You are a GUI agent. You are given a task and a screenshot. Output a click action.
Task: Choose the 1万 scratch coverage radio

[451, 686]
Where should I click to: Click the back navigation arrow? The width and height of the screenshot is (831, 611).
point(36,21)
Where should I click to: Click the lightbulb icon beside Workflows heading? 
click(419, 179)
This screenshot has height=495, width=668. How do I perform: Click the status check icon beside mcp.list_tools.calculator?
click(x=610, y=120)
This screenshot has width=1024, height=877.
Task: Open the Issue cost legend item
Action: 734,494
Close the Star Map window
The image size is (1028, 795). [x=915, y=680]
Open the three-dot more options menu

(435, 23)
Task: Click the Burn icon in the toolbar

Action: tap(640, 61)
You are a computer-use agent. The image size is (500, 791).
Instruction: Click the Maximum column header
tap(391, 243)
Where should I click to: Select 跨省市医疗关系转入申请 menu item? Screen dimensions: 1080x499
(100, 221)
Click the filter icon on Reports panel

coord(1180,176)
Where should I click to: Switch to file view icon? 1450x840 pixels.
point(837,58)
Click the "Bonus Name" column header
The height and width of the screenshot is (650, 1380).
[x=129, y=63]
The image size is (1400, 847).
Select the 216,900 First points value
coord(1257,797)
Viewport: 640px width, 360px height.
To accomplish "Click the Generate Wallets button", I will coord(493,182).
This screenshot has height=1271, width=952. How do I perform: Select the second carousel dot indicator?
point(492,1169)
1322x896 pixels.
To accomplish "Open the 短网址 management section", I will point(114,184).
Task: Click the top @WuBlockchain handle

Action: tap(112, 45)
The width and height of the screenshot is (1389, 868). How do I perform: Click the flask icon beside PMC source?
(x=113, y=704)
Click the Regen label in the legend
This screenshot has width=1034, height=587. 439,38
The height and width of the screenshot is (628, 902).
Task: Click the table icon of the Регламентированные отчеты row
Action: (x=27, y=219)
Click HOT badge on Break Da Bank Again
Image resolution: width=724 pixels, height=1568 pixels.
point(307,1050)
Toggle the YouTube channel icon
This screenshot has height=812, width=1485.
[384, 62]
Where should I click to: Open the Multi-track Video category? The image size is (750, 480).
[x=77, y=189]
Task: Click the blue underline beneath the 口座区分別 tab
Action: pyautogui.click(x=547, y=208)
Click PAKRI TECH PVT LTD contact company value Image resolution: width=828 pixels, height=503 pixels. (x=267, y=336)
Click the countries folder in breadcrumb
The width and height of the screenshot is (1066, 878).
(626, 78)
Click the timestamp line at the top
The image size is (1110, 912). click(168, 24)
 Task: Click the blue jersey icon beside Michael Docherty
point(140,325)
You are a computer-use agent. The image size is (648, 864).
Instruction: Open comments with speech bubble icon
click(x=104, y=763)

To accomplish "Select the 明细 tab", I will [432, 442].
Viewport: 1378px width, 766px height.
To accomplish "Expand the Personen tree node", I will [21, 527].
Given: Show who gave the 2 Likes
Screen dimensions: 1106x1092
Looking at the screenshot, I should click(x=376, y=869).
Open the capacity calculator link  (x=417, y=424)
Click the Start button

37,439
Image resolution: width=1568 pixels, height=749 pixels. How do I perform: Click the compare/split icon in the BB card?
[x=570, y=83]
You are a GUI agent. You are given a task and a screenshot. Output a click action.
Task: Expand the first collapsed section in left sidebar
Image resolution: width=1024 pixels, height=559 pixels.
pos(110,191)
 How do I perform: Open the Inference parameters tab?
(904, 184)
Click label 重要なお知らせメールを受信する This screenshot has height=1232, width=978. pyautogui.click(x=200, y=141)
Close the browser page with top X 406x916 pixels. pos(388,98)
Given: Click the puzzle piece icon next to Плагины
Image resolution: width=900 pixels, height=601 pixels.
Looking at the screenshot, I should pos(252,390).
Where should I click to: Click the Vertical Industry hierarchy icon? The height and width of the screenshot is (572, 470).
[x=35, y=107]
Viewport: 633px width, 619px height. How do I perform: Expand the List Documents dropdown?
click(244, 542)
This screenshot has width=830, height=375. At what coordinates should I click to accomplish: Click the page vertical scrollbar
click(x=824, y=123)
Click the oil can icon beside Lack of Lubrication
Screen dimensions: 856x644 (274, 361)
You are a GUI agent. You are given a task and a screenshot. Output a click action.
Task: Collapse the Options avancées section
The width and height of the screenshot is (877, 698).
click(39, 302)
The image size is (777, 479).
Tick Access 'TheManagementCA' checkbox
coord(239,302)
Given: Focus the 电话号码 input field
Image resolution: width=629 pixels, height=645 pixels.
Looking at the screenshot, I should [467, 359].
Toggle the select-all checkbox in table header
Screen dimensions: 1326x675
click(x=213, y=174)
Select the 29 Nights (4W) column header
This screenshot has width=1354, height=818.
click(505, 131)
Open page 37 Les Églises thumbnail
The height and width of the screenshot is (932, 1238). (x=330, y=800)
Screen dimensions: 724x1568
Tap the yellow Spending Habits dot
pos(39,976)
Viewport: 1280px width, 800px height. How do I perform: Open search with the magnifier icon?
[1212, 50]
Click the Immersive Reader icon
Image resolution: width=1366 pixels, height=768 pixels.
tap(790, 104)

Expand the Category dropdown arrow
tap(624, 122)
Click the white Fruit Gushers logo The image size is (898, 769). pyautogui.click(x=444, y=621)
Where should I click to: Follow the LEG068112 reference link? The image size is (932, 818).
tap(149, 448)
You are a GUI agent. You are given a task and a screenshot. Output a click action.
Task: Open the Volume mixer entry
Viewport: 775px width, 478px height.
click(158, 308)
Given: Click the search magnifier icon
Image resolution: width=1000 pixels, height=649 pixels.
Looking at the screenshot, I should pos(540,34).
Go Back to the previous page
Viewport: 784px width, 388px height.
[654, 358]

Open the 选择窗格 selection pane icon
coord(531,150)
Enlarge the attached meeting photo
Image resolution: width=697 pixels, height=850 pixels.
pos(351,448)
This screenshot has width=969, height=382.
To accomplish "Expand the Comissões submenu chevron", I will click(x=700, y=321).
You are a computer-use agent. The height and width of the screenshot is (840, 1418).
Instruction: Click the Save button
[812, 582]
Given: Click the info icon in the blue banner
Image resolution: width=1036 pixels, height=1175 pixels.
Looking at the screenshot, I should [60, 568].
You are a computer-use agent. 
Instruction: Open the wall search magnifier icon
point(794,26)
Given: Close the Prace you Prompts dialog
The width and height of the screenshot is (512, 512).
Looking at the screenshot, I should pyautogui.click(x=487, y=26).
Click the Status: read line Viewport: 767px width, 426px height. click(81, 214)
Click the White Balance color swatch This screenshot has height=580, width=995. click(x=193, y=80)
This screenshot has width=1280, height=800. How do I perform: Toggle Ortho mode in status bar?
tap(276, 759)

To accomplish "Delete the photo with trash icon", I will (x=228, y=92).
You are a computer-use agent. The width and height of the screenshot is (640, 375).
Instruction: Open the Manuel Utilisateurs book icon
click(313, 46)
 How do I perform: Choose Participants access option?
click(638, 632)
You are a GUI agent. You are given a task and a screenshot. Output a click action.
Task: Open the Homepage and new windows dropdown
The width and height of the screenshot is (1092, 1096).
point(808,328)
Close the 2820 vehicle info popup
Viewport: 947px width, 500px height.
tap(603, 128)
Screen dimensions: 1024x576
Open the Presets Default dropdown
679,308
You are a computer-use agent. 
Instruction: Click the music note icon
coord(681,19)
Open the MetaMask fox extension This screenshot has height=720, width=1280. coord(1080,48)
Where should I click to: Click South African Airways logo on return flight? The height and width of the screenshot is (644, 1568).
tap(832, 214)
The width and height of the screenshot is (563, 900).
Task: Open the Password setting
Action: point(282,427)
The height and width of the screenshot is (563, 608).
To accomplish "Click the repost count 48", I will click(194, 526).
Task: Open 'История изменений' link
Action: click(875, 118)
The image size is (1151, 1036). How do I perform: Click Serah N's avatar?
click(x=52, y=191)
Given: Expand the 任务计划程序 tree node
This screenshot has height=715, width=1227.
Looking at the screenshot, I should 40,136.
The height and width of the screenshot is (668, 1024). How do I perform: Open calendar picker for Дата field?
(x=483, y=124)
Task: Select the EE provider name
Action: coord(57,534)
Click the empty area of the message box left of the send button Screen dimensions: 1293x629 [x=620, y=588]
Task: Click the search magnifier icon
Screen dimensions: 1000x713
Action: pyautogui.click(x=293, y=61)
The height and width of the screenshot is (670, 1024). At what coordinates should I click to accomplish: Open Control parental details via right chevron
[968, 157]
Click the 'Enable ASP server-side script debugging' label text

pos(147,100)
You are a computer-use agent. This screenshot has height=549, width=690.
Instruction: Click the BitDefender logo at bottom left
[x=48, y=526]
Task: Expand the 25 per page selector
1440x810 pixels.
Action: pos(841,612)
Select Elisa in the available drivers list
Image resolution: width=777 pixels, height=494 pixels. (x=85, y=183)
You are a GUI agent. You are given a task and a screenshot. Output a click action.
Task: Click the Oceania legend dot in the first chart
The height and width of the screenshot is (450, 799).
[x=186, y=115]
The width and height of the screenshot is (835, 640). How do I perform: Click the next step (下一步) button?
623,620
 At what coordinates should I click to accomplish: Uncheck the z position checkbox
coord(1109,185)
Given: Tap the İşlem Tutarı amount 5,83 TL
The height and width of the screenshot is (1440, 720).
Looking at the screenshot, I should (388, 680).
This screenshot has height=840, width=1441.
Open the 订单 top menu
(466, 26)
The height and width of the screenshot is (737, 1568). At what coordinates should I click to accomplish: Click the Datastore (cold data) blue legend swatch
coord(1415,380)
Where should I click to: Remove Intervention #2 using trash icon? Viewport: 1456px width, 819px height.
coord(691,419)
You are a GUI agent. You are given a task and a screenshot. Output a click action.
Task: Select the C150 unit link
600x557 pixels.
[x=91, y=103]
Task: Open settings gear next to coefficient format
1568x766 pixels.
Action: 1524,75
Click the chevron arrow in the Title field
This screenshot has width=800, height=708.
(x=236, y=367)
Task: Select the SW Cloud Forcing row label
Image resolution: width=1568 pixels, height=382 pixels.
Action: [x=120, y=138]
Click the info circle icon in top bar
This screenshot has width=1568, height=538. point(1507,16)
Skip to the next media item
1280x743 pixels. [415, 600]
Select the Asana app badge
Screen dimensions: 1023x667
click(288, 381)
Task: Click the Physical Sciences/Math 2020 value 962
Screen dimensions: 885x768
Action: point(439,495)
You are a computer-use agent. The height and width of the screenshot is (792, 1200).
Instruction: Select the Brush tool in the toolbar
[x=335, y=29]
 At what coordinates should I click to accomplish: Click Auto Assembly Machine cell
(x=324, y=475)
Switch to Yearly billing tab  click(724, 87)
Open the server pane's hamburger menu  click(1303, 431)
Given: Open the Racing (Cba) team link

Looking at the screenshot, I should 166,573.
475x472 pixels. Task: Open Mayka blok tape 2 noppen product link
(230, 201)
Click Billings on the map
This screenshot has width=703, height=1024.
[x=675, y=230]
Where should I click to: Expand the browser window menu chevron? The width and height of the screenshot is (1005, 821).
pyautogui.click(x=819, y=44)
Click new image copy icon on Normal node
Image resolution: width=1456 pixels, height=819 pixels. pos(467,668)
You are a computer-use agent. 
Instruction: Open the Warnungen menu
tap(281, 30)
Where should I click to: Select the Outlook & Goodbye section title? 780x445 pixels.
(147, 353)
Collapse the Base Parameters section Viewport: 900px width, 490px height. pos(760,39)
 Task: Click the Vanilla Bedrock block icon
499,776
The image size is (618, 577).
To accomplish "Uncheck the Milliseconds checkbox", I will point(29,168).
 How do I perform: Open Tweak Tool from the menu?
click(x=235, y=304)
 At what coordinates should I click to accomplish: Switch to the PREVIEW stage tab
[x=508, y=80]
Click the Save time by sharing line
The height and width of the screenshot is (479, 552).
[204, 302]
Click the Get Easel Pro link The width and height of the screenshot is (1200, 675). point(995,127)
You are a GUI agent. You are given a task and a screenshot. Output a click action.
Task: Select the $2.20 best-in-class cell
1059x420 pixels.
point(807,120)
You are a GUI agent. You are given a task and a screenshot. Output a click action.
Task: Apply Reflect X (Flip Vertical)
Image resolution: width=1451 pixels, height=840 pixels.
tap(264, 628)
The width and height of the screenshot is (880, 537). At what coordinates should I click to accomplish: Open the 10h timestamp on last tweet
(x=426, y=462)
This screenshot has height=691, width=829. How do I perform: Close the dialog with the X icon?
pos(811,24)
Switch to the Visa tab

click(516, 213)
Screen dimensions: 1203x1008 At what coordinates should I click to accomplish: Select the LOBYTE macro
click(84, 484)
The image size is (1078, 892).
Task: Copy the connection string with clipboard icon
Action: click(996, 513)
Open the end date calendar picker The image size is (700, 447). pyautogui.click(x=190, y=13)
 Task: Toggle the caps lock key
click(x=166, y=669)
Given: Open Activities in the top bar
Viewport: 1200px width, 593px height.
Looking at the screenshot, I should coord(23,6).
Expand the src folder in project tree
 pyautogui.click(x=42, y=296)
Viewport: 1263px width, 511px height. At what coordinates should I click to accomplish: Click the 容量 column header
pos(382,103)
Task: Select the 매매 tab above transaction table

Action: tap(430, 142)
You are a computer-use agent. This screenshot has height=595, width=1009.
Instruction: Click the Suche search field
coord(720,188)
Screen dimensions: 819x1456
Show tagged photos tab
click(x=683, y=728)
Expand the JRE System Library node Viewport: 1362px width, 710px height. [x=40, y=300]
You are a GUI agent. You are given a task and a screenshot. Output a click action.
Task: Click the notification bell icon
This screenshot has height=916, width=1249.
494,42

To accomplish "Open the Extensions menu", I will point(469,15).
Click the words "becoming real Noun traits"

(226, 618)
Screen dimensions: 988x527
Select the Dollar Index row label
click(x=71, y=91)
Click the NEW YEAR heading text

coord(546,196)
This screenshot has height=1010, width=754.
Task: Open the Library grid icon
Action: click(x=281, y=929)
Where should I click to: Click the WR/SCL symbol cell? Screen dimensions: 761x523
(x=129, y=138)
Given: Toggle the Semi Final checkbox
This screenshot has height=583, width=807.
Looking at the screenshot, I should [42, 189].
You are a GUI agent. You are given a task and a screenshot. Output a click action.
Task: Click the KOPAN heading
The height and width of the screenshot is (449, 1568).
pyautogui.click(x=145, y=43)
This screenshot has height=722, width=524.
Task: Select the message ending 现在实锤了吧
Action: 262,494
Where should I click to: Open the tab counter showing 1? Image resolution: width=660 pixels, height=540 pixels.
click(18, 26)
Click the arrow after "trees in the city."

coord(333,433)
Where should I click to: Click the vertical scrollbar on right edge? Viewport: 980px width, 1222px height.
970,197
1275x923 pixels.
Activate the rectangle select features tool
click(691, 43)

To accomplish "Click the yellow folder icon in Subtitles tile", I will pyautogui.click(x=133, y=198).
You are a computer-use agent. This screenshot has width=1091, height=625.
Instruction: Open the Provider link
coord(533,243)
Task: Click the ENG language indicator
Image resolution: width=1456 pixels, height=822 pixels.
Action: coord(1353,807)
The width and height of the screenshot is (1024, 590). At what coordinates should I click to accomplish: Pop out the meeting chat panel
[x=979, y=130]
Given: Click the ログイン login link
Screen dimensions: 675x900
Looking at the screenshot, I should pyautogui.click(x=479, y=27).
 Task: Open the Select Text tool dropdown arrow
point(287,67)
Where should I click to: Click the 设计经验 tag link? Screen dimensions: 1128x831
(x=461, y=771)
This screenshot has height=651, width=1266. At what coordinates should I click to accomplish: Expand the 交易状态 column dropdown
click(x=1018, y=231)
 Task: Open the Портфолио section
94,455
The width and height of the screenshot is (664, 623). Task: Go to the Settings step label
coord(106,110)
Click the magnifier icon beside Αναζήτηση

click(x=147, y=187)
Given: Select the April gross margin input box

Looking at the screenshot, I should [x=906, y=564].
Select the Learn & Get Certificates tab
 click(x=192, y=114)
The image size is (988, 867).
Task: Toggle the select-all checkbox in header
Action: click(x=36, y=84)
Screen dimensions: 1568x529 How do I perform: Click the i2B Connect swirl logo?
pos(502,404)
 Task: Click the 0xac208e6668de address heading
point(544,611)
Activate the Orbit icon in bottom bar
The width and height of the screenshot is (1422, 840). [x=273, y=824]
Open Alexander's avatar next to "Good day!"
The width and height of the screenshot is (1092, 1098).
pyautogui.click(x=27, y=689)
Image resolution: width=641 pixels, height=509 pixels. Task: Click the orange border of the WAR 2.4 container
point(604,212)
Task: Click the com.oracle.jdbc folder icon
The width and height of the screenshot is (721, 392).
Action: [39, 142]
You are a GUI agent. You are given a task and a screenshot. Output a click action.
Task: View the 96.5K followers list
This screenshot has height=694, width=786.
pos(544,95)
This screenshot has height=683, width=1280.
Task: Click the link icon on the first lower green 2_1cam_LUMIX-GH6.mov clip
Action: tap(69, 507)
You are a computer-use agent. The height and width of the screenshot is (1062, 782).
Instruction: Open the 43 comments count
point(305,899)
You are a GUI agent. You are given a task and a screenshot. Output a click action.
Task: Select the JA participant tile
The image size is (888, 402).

_Goal of the exercise_: From the entries above, give again exactly the lines running from the line with "Image resolution: width=1024" to the line with "Click label 重要なお知らせメールを受信する"; include both of those lines.

_Result_:
Image resolution: width=1024 pixels, height=559 pixels.
pos(110,191)
 How do I perform: Open the Inference parameters tab?
(904, 184)
Click label 重要なお知らせメールを受信する This screenshot has height=1232, width=978. pyautogui.click(x=200, y=141)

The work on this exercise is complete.